Dampening rod forks are a cheap way of dampening the front of a motorcycles suspension. That also means they’re not particularly good at what they do – generally they’re either too harsh and too easy to bottom. One can play around with things like the amount of oil in the forks, fork oil weight and even changing the size of the holes in the dampening rod, but that’s not a great solution nor is it an easy one to change all the time.
Valve emulators essentially take over the role of the dampening rod. They’re extremely easy to install and fairly easy to adjust too. Modifying things to use valve emulators is a fairly straightforward affair – you just need to drill holes in your dampening rods so enough fork oil flows through them that they no longer have any effect on dampening. Anyone with a drill and a vice can do it (although a drill press is preferable).
There’s an incredible amount of technical jargon behind how dampening rod forks work and how things change with valve emulators and we’ll take a greater look at them at a later date, but for those curious you’re best to go to the source and read up on it at Racetech.
Obviously when changing the fork internals we replaced the oil seals and bushings, plus put in new fork oil. As you can see from the image at the top of the page, the fork oil was pretty dirty and incredibly that’s only from the bike having done 5,000 kilometers.

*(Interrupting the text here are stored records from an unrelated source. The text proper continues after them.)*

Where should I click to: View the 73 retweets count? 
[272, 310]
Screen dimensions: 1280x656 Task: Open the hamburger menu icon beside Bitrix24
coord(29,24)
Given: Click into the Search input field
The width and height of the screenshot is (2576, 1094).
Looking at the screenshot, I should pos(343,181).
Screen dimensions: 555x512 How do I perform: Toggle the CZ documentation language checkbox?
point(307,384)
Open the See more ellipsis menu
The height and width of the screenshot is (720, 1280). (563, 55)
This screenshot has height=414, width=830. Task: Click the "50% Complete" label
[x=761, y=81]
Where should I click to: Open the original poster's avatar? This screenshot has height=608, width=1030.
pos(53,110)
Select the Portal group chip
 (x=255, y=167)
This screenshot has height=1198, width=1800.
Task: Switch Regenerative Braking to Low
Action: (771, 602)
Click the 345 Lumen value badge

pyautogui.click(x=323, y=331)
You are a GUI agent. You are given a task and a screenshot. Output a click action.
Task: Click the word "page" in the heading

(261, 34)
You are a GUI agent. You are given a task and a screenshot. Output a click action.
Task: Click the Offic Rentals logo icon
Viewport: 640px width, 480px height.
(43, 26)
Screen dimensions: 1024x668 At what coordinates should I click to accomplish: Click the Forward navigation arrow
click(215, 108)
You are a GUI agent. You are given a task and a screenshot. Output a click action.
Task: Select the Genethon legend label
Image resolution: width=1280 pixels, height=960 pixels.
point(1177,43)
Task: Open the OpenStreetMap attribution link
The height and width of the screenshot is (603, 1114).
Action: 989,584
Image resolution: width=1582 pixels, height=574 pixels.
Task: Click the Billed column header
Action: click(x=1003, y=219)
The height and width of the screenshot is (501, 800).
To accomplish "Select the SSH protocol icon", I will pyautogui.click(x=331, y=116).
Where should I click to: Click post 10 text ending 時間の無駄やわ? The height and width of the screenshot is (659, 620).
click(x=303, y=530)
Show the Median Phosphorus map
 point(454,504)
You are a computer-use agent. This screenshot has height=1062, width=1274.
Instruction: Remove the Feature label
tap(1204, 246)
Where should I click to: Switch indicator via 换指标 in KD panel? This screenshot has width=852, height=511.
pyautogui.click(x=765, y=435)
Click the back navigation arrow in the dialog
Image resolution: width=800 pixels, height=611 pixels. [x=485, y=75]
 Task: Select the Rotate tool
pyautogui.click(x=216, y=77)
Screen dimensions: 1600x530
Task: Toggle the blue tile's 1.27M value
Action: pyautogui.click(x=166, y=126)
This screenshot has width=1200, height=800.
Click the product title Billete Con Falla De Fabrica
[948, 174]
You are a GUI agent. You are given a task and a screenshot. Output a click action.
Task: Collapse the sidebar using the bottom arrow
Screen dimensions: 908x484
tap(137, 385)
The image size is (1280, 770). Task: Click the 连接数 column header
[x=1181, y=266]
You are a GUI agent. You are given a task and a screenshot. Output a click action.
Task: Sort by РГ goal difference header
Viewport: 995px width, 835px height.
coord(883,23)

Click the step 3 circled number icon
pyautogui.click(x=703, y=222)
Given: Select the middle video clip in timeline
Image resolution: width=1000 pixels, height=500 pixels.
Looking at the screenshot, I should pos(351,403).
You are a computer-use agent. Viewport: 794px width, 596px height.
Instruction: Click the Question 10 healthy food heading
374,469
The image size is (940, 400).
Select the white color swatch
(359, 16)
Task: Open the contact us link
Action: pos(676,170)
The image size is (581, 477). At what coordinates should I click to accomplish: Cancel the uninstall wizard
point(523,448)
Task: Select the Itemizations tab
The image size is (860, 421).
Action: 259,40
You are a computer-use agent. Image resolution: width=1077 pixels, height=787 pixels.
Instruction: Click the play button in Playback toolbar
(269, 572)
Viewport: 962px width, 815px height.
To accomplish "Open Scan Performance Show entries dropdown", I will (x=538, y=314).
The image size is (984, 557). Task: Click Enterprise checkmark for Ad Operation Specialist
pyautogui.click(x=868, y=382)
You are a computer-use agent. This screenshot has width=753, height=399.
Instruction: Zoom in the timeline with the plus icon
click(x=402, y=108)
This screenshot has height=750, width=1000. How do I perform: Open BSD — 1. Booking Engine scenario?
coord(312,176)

Once the forks were placed back in we attached our new bars – a set of fantastic looking bars from Tyga Performance. Other options were clipons from Woodcraft or Driven, but those two particular products clip onto the top of the forks just beneath the upper section of the triple tree. That can cause issues with hitting and rubbing on fairings so we felt it was best avoided. Plus we think the ones from Tyga with their CNC machined aluminium look great.
We also placed some preload adjusters on top – these were cheap ones off eBay and while they look good and do a basic job, we don’t expect them to last long as they’ve already been chipped away when using a socket on them.
The last few months also saw the arrival of our replacement parts for the damage on the bike. That included the front fairing stay, the right outer fork tube and the front fender stay. We replaced our dead battery with a new one courtesy of Dynavolt and we’ll be attaching a battery tender to it to make sure we don’t have another flat battery in the future.
So what next? Well, probably more than we can do in a month. As you can see from the picture below, we have a brand new fully adjustable rear shock absorber from Wilbers, Vortex Rearsets, new RK chain, sprockets, BMC air filter and more, as well as a set of Pirelli Diablo Rosso II tyres. But once they’re done we’re almost on the home stretch from a mechanical point of view.